Shengyao Lu (陆晟瑶) is currently a PhD candidate at the University of Alberta, advised by Prof. Di Niu.
Email: shengyao@ualberta.ca
Research interests: Interpretability, Systematicity, Graph Neural Networks, Graph Isomorphism.
Academic services: Reviewer of CVPR'25, AISTATS'25, ICLR'25, AAAI'25, NeurIPS'24, CVPR'24, KDD'24.
Shengyao Lu, Bang Liu, Keith G Mills, Jiao He, Di Niu. EiG-Search: Generating Edge-Induced Subgraphs for GNN Explanation in Linear Time.
In this paper, we reveal that inducing subgraph explanations by edges is more comprehensive than other subgraph inducing techniques. We also emphasize the need of determining the subgraph explanation size for each data instance, as different data instances may involve different important substructures. Building upon these considerations, we introduce a training-free approach, named EiG-Search. We employ an efficient linear-time search algorithm over the edge-induced subgraphs, where the edges are ranked by an enhanced gradient-based importance.
Keith G Mills, Fred X. Han, Mohammad Salameh, Shengyao Lu, Chunhua Zhou, Jiao He, Fengyu Sun, Di Niu. Building Optimal Neural Architectures using Interpretable Knowledge.
We propose AutoBuild, a scheme which learns to align the latent embeddings of operations and architecture modules with the ground-truth performance of the architectures they appear in. By doing so, AutoBuild is capable of assigning interpretable importance scores to architecture modules, such as individual operation features and larger macro operation sequences such that high-performance neural networks can be constructed without any need for search.
Shengyao Lu, Keith G. Mills, Jiao He, Bang Liu, Di Niu.

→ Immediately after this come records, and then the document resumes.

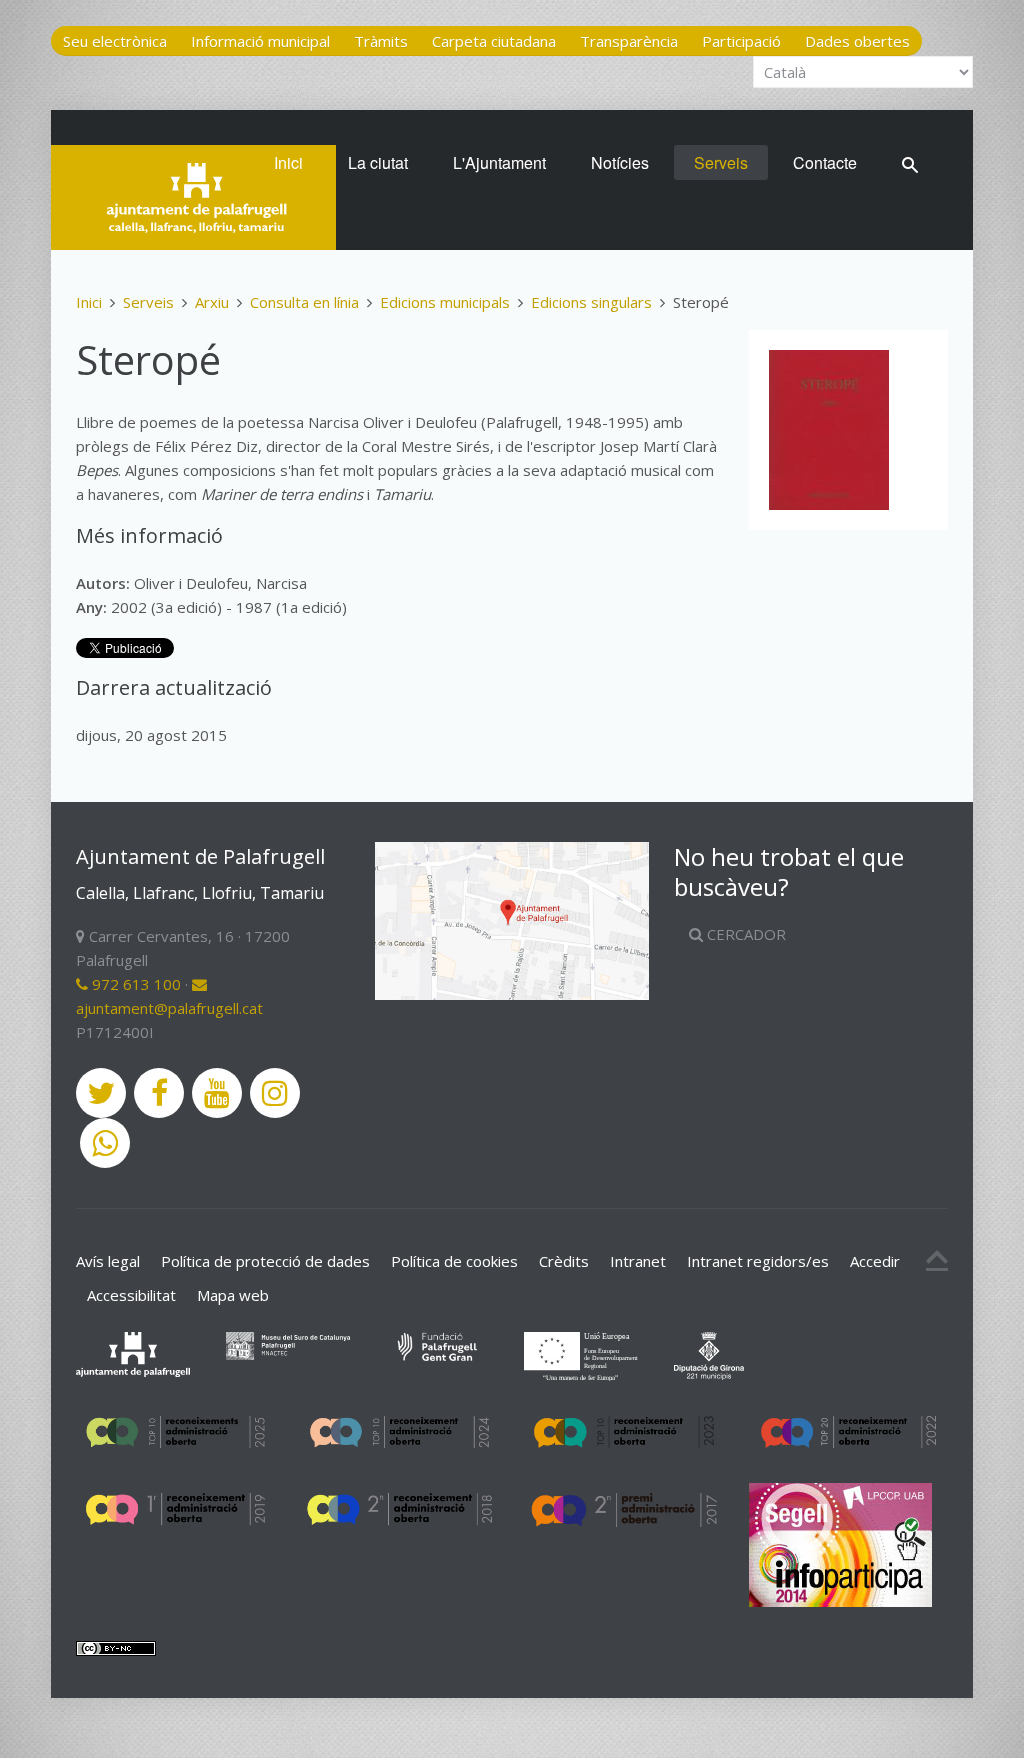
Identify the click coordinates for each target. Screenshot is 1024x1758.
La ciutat (378, 162)
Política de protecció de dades (265, 1261)
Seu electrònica (115, 41)
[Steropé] (829, 430)
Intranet (638, 1261)
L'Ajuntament (499, 162)
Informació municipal (260, 41)
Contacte (825, 162)
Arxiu (212, 302)
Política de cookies (454, 1261)
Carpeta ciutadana (494, 41)
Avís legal (108, 1261)
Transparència (629, 41)
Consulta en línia (304, 302)
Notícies (620, 162)
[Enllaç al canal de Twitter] (101, 1093)
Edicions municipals (445, 302)
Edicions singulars (591, 302)
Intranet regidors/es (758, 1261)
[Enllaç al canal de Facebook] (159, 1093)
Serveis (721, 162)
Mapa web (233, 1295)
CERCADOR (744, 934)
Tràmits (381, 41)
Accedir (875, 1261)
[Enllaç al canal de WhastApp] (105, 1143)
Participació (741, 41)
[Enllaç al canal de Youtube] (217, 1093)
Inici (288, 162)
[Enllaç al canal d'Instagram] (275, 1093)
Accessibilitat (131, 1295)
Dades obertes (857, 41)
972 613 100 (134, 984)
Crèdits (564, 1261)
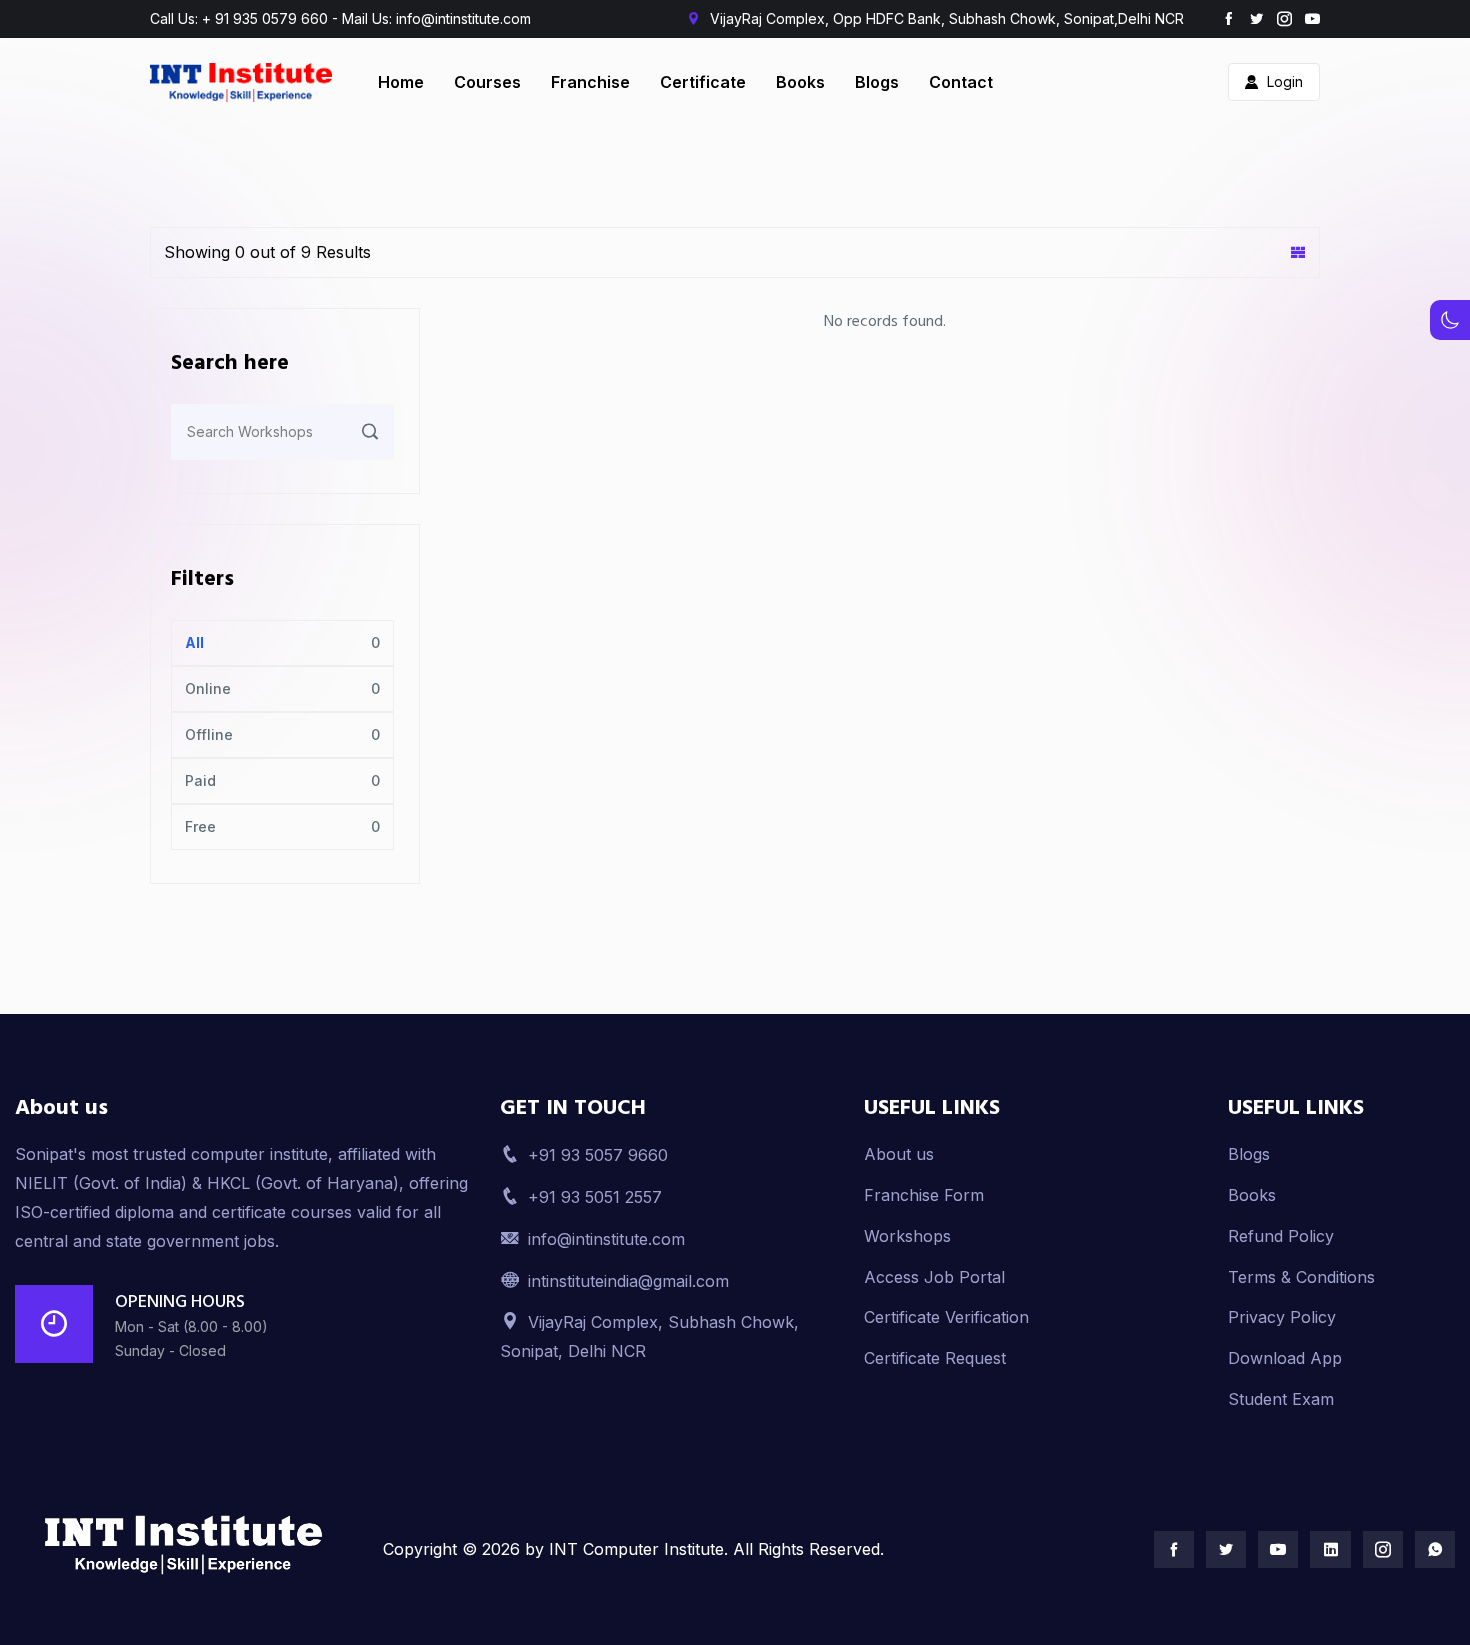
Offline (209, 734)
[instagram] (1284, 19)
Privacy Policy (1282, 1317)
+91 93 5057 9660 (598, 1155)
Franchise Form (924, 1195)
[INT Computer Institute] (184, 1545)
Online (208, 688)
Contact (961, 82)
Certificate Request (935, 1358)
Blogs (877, 82)
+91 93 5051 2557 (595, 1197)
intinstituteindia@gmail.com (628, 1281)
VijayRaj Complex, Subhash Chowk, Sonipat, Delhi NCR (649, 1336)
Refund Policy (1281, 1236)
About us (899, 1154)
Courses (487, 82)
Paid (200, 780)
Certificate (703, 82)
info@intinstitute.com (606, 1239)
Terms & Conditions (1301, 1277)
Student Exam (1281, 1399)
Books (800, 82)
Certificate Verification (946, 1317)
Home (401, 82)
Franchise (590, 82)
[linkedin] (1330, 1549)
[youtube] (1312, 19)
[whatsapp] (1435, 1549)
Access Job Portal (934, 1277)
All (194, 642)
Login (1285, 81)
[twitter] (1256, 19)
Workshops (907, 1236)
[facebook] (1228, 19)
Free (200, 826)
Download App (1285, 1358)
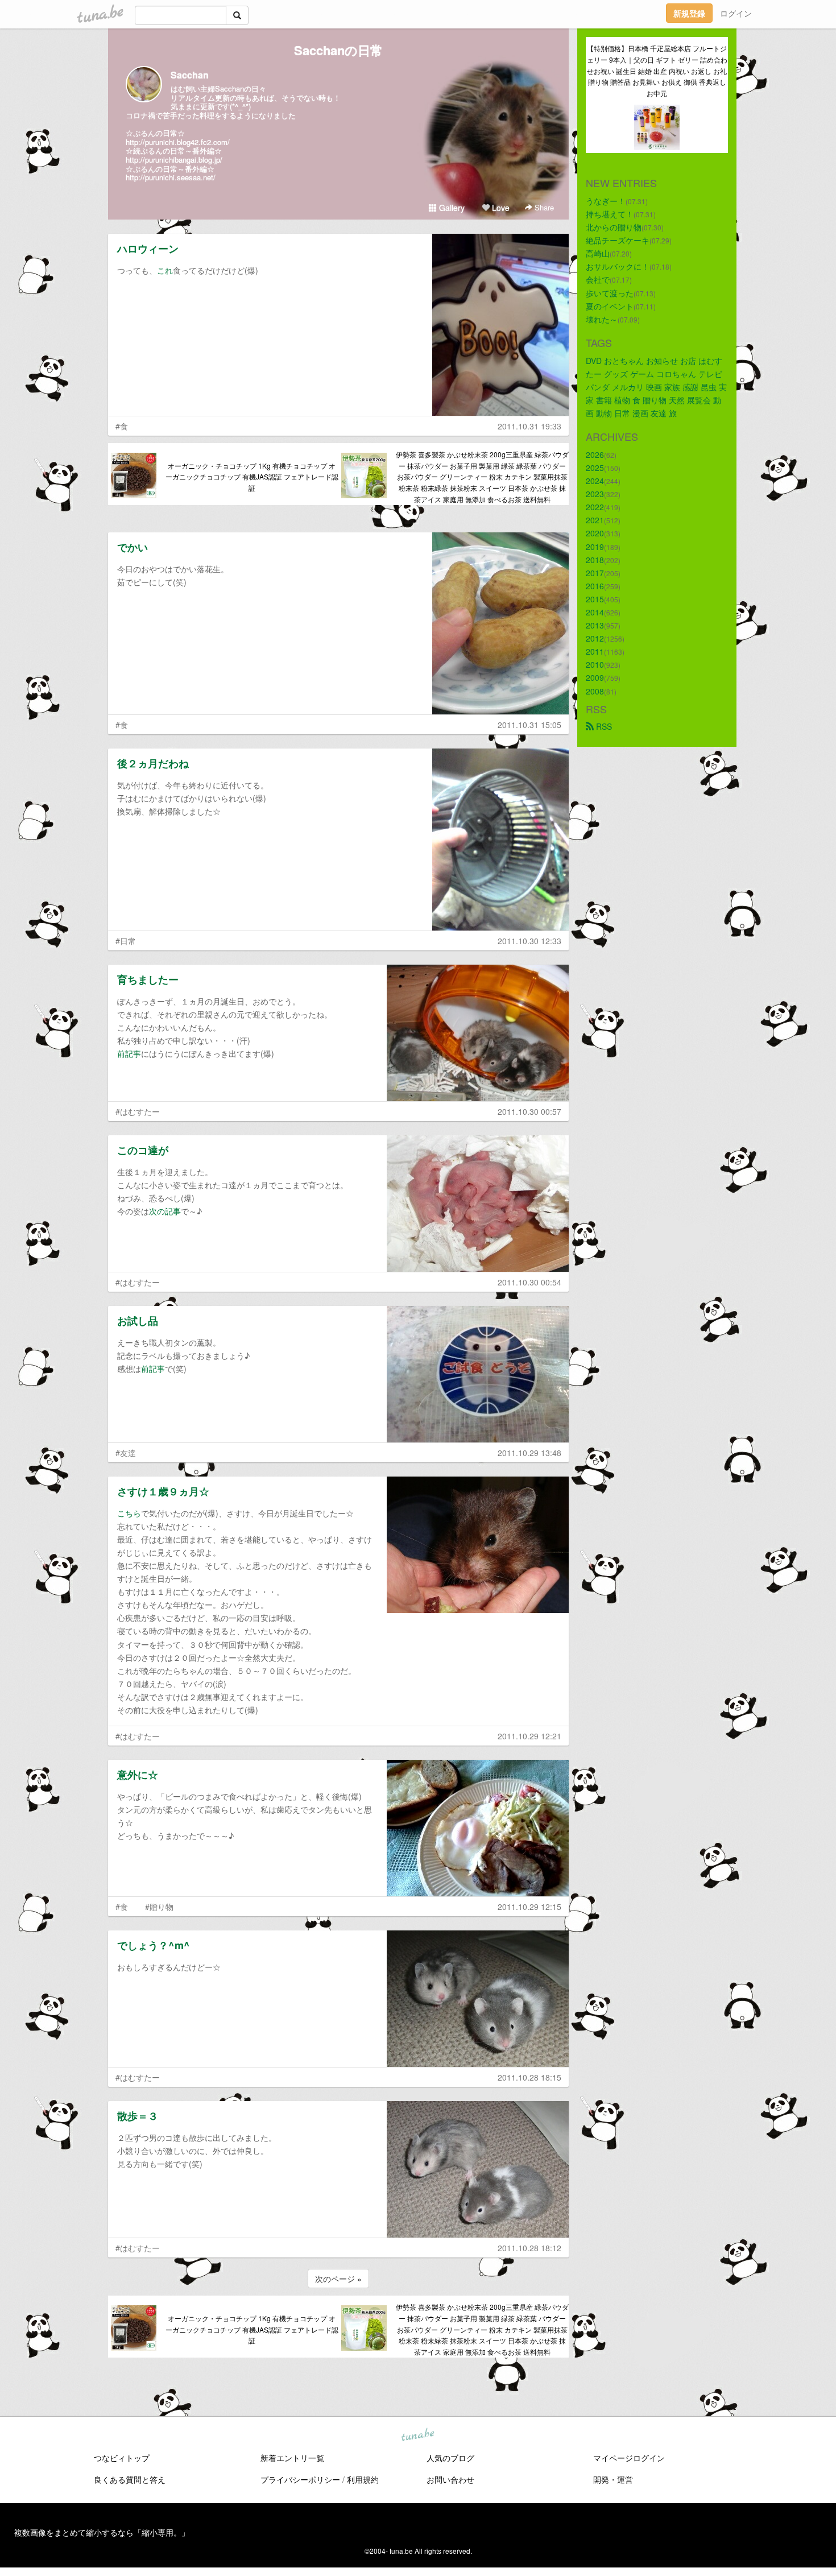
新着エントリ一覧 (292, 2457)
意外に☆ (137, 1774)
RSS (603, 726)
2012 (595, 638)
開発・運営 (613, 2479)
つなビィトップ (122, 2457)
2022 (595, 506)
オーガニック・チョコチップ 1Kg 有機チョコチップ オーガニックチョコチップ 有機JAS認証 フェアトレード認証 (251, 477)
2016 (595, 586)
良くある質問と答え (129, 2479)
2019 (595, 546)
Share (543, 207)
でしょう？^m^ (153, 1945)
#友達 (125, 1452)
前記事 (129, 1053)
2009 (595, 677)
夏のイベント (610, 306)
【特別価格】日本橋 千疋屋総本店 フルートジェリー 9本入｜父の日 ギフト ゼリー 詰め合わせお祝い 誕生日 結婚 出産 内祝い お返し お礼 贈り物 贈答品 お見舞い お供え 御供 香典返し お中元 (657, 70)
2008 (595, 691)
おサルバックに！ (617, 266)
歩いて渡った (610, 293)
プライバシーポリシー (300, 2479)
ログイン (736, 13)
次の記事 (165, 1211)
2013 (595, 625)
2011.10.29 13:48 (529, 1452)
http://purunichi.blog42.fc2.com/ (178, 142)
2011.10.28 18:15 (529, 2077)
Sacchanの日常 (338, 50)
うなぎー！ (606, 200)
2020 (595, 533)
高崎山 (598, 253)
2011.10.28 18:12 (529, 2248)
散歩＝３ (137, 2115)
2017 (595, 572)
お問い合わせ (450, 2479)
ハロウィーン (148, 248)
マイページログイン (629, 2457)
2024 (595, 480)
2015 (595, 599)
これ (165, 270)
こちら (129, 1513)
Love (500, 207)
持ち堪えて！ (610, 214)
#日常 (125, 940)
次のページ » (338, 2278)
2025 (595, 467)
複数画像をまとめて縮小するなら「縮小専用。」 (101, 2532)
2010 (595, 664)
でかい (132, 547)
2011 (595, 651)
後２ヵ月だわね (153, 763)
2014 (595, 612)
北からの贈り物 (614, 227)
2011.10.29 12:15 (529, 1906)
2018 (595, 559)
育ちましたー (148, 979)
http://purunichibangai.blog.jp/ (174, 159)
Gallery (451, 207)
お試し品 (137, 1320)
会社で (598, 279)
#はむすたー (137, 1111)
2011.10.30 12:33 (529, 940)
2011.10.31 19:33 (529, 426)
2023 (595, 493)
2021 (595, 520)
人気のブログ (450, 2457)
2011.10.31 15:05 (529, 724)
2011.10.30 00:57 (529, 1111)
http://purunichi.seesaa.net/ (171, 177)
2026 (595, 454)
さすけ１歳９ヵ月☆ (163, 1491)
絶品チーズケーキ (617, 240)
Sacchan (190, 74)
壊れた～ (602, 319)
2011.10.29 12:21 (529, 1736)
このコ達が (142, 1150)
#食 (121, 426)
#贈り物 (159, 1906)
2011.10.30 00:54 (529, 1282)
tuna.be (417, 2435)
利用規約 (363, 2479)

GOAt: Explaining Graph Neural Networks via Graph Output Attribution.
ICLR 2024 [Paper] [Code] [Video]
We introduce Graph Output Attribution (GOAt), a novel method to attribute graph outputs to input graph features, creating GNN explanations that are faithful, discriminative, as well as stable across similar samples. By expanding the GNN as a sum of scalar products involving node features, edge features and activation patterns, we propose an efficient analytical method to compute contribution of each node or edge feature to each scalar product and aggregate the contributions from all scalar products in the expansion form to derive the importance of each node and edge.
Shengyao Lu*, Bang Liu*, Keith G. Mills, Shangling Jui, Di Niu. R5: Rule Discovery with Reinforced and Recurrent Relational Reasoning.
ICLR 2022 (Spotlight) [Paper] [Code] [Video]
We propose R5, a relational reasoning framework based on reinforcement learning that reasons over relational graph data and explicitly mines underlying compositional logical rules from observations. R5 has strong systematicity and being robust to noisy data. It consists of a policy value network equipped with Monte Carlo Tree Search to perform recurrent relational prediction and a backtrack rewriting mechanism for rule mining. By alternately applying the two components, R5 progressively learns a set of explicit rules from data and performs explainable and generalizable relation prediction.
Shengyao Lu, Jiuding Yang, Baochun Li, Di Niu. STExplainer: Global Explainability of GNNs via Frequent SubTree Mining.
In this paper, we follow the intrinsic message-passing mechanism of typical GNNs and introduce a novel method for extracting global GNN explanations with rooted subtrees. Our approach not only facilitates quantitative assessment of the relative importance of significant subtree patterns but also enables rapid evaluations through straightforward lookups to determine the applicability of learned global concepts to new instances. Moreover, we offer an extension to extract subgraph global explanations by clustering the learned subtree patterns, providing a more comprehensive perspective on GNN behaviors.